-------- STORED DATA --------

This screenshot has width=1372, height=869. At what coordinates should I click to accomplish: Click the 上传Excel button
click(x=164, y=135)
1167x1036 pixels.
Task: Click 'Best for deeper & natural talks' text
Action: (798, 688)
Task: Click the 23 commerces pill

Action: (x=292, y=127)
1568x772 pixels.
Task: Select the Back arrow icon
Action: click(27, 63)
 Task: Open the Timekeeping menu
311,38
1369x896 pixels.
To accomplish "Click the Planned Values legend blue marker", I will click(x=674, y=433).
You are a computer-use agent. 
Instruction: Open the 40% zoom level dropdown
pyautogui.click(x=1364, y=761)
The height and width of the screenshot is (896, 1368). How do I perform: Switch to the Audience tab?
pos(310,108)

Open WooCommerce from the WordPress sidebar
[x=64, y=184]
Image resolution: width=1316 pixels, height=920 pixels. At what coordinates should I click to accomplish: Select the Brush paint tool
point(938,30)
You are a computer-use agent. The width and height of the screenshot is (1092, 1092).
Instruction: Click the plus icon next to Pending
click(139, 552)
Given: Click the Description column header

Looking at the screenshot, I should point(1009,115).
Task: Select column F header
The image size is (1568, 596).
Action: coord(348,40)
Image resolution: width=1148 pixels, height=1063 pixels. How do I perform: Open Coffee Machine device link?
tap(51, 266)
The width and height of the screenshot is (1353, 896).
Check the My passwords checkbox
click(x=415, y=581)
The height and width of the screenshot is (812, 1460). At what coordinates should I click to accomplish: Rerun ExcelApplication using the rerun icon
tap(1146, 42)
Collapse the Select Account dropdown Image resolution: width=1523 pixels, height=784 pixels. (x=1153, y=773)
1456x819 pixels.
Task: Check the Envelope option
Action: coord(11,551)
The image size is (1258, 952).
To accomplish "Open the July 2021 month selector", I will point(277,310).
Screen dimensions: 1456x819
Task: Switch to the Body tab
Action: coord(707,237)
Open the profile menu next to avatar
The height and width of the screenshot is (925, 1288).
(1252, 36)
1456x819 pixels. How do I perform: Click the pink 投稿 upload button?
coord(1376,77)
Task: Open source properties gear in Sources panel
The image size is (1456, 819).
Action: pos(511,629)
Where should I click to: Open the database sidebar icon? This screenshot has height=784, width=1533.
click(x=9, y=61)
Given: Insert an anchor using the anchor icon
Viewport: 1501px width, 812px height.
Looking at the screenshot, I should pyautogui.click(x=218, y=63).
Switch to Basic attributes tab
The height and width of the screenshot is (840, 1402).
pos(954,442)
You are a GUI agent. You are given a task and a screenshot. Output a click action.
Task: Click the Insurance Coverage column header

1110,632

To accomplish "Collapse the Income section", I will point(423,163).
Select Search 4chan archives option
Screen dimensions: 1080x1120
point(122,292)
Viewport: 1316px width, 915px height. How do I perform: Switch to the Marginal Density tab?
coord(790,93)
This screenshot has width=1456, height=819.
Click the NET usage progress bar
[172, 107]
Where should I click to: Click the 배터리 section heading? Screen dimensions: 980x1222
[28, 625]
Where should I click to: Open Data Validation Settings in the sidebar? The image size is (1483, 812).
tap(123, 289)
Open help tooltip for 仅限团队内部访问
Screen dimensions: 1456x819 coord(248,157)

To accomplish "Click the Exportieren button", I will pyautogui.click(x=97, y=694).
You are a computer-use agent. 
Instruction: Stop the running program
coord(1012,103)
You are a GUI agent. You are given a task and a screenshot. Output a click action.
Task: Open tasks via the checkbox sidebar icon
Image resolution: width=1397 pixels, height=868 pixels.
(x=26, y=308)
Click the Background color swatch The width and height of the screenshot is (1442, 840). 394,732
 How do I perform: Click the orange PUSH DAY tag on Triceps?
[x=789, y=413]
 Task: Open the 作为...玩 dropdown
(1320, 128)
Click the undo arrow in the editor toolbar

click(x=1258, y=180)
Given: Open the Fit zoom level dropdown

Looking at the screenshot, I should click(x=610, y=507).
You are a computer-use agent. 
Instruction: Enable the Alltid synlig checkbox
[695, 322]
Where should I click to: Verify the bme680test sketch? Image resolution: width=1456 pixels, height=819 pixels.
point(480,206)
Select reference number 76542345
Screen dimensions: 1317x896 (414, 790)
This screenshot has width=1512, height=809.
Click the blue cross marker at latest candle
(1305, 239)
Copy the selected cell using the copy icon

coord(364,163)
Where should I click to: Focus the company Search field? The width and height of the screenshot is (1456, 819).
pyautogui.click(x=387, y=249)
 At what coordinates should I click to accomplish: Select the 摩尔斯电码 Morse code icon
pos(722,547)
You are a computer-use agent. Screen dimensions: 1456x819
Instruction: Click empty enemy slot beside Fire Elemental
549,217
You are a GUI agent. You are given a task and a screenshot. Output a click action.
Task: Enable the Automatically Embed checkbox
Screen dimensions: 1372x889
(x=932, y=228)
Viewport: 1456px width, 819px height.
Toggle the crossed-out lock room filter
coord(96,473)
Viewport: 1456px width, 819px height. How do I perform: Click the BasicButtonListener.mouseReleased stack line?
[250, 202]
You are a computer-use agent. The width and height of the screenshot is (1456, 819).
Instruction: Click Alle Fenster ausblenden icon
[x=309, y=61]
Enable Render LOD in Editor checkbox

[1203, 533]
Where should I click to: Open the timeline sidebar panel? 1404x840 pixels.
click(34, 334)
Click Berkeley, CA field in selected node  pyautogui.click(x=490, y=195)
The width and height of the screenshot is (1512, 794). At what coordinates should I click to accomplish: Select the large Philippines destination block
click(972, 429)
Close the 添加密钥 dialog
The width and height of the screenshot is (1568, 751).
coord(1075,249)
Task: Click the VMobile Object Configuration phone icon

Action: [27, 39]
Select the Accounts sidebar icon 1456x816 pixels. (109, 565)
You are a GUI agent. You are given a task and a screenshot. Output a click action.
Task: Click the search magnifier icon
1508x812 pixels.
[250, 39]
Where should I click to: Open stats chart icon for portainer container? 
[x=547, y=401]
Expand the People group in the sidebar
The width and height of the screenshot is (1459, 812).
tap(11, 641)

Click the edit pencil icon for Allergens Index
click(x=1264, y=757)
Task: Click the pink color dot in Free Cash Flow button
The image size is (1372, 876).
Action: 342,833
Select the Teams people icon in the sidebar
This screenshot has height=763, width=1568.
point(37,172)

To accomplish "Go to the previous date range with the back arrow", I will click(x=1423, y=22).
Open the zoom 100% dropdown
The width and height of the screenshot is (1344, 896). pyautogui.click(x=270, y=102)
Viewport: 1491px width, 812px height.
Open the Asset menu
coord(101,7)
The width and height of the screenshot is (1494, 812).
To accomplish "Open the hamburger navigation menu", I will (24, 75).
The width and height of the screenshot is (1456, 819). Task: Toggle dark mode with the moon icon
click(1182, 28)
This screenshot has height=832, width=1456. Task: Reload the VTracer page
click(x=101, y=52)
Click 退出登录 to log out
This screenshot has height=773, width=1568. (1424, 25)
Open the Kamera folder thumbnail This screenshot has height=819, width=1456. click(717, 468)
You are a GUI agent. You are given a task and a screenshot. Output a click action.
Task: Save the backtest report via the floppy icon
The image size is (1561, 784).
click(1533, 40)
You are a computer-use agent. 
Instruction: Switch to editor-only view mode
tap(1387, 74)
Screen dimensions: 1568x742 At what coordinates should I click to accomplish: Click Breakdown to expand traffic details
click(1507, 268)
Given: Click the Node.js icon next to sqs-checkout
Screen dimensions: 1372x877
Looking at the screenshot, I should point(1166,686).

--------

* TASK DIRECTIONS *
The lines to copy are those above that contain "color".

* EXERCISE RESPONSE *
Click the Background color swatch The width and height of the screenshot is (1442, 840). 394,732
Task: Click the pink color dot in Free Cash Flow button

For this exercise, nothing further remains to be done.